Based on these findings, Ocklenburg’s group came up with the TEP model, interpreting hemispheric asymmetries in the amygdala: Temporal dynamics, meaning that there is left amygdala dominance for sustained stimuli and right amygdala processes for masked presentation; Emotional valence based on animal research pointing towards an important role of right amygdala in fear processing (but less important than previously thought); and Perceptual properties, meaning there is a leftward dominance for language stimuli and rightward dominance for pictorial stimuli.

CLINICAL ASPECTS

A meta-analysis of several studies demonstrated a 5.2% reduction in amygdala volume on the left in patients with major depressive disorder, and a 7.4% reduction on the right showing greater degeneration in the right and a shift toward the left.

In neurodegenerative disorders, findings have shown that in Parkinson’s disease there is a loss of dopaminergic neurons in the substantia nigra, and in AD there is an asymmetric neurodegeneration of subcortical structure. Shape asymmetries in the amygdala are predictive for disease progression, showing increase asymmetry with advanced disease stage, which reflects unilateral neurodegeneration stronger in AD than mild cognitive impairment.

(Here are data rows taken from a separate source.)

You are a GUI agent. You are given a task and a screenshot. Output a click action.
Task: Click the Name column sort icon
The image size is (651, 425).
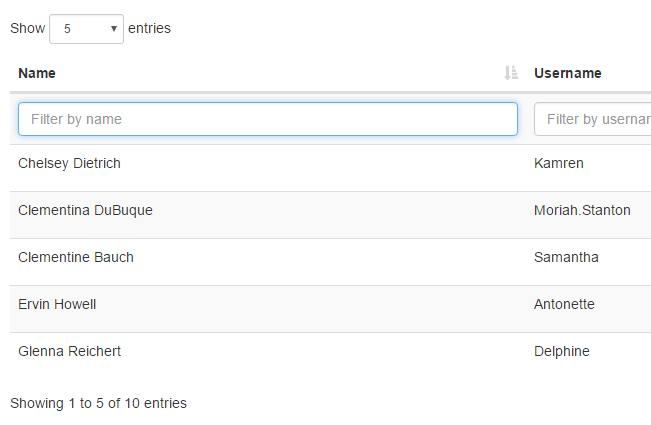coord(511,73)
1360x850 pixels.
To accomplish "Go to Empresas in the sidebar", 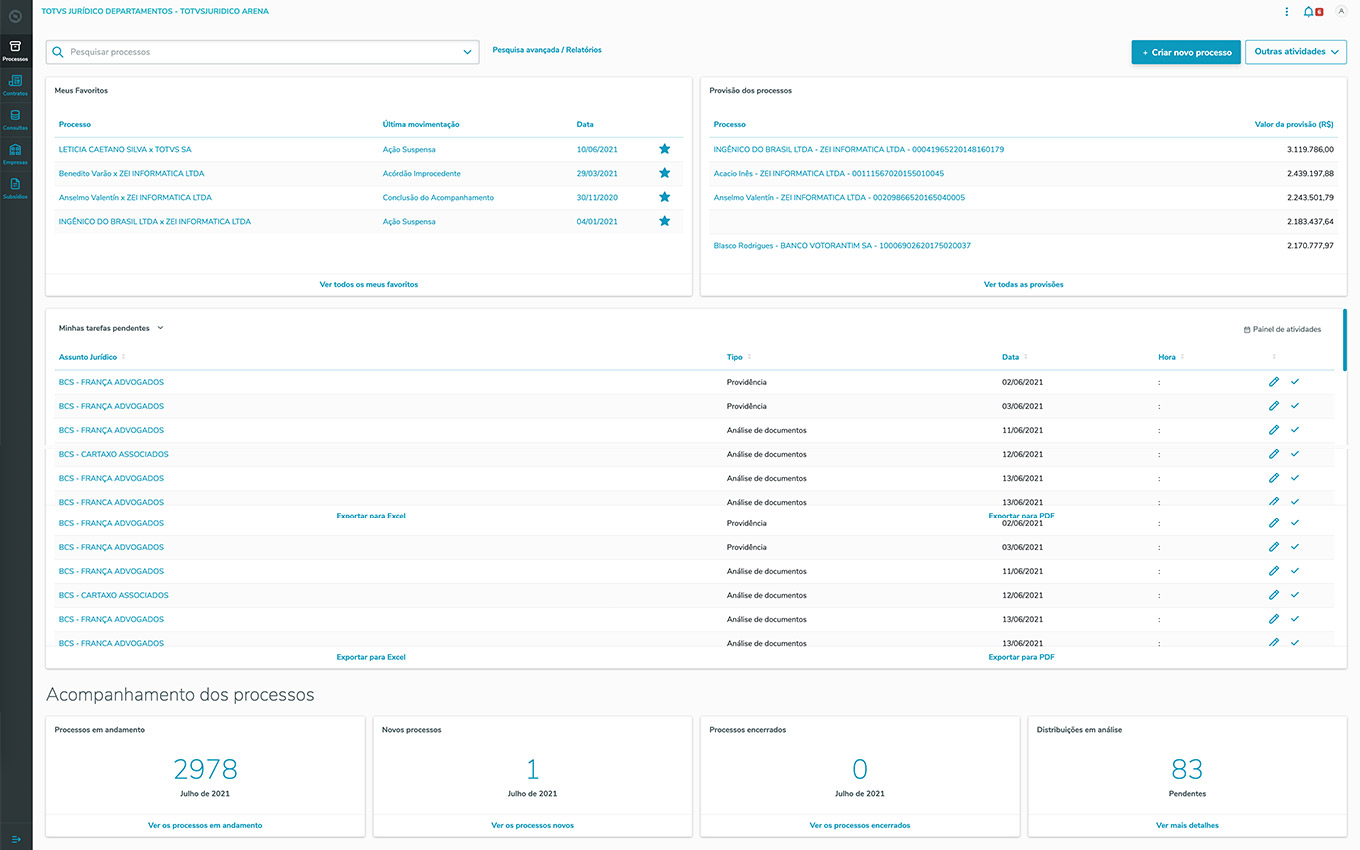I will click(x=15, y=153).
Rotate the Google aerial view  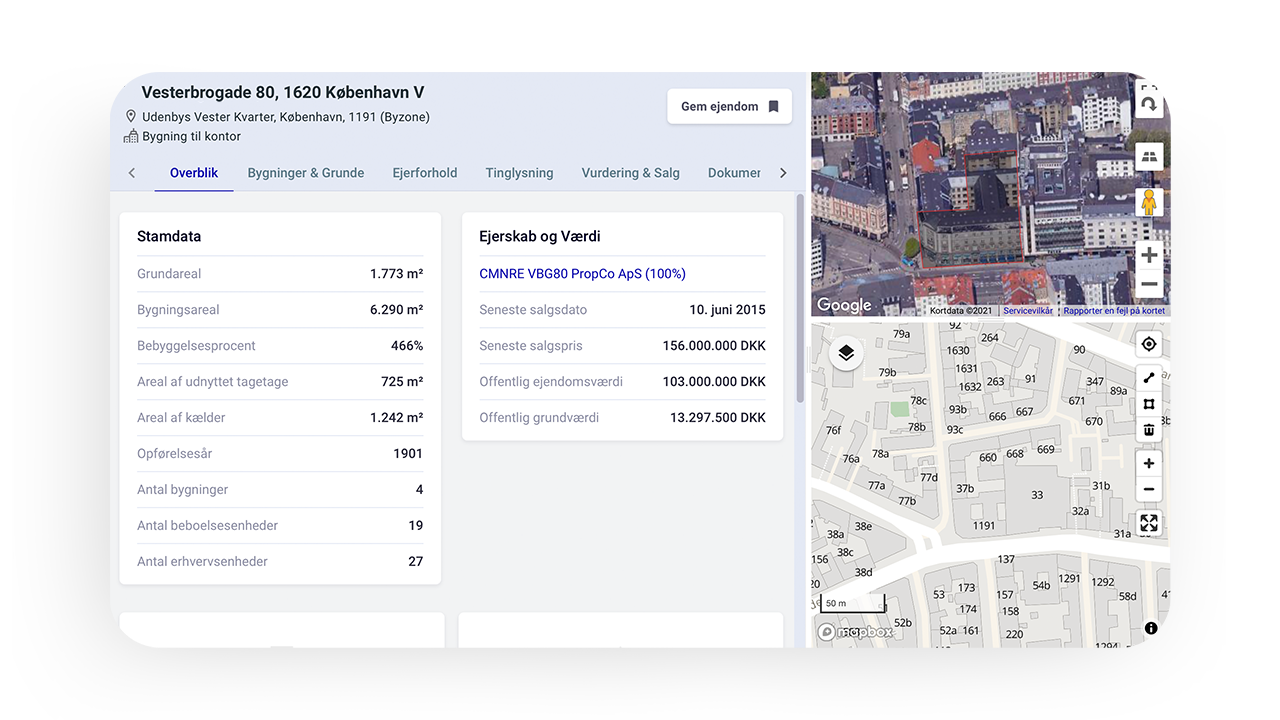1149,103
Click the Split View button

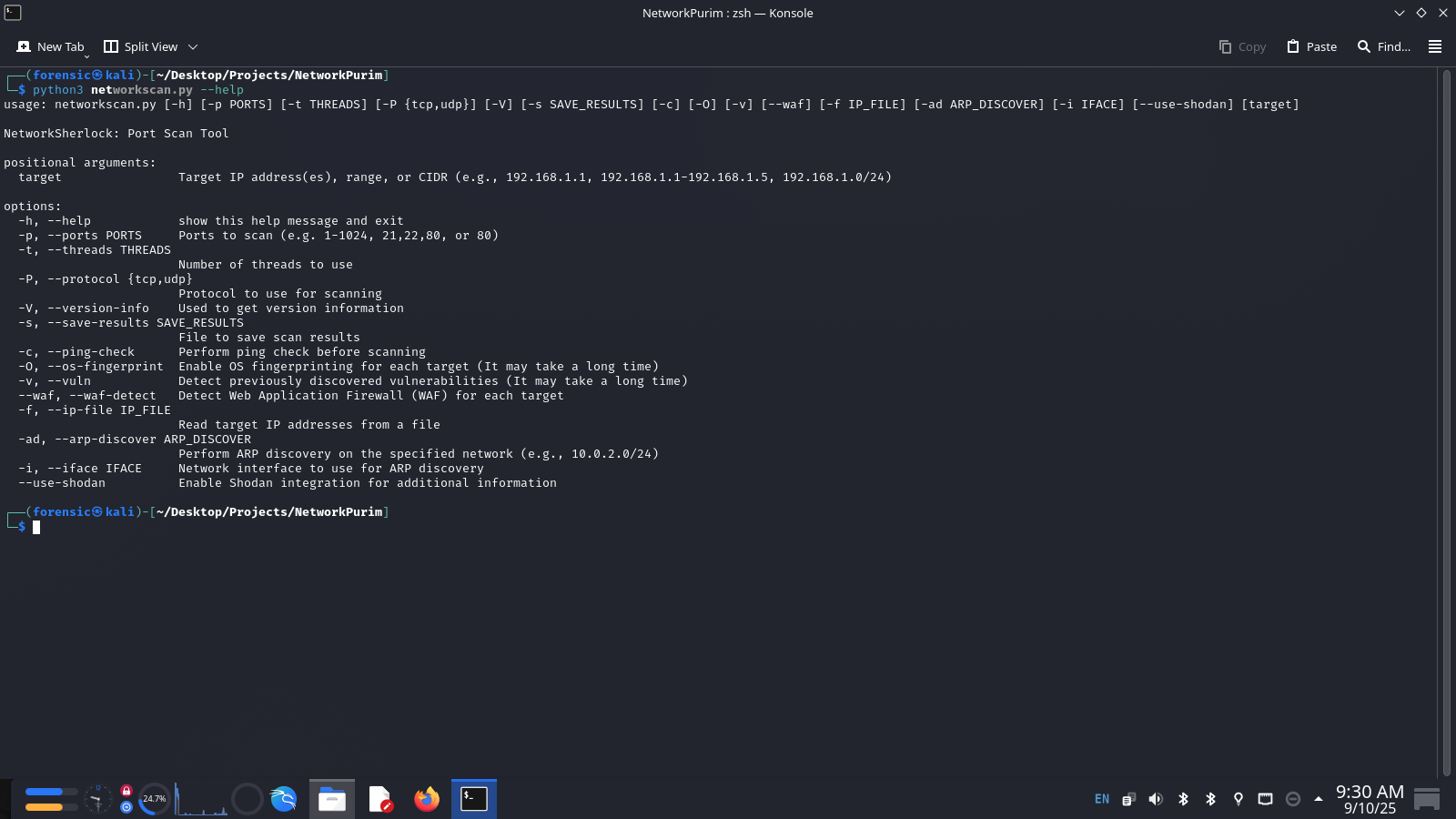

Neurogenetic studies have shown that genes that are functionally associated with AD had an influence on structural asymmetries in the amygdala showing that biological underpinnings of AD and amygdala asymmetry interact.

In their concluding remarks, Ocklenburg emphasised the importance of improving study design to disentangle alterations found in patients, which will help in unravelling neuronal implications and advance treatment options.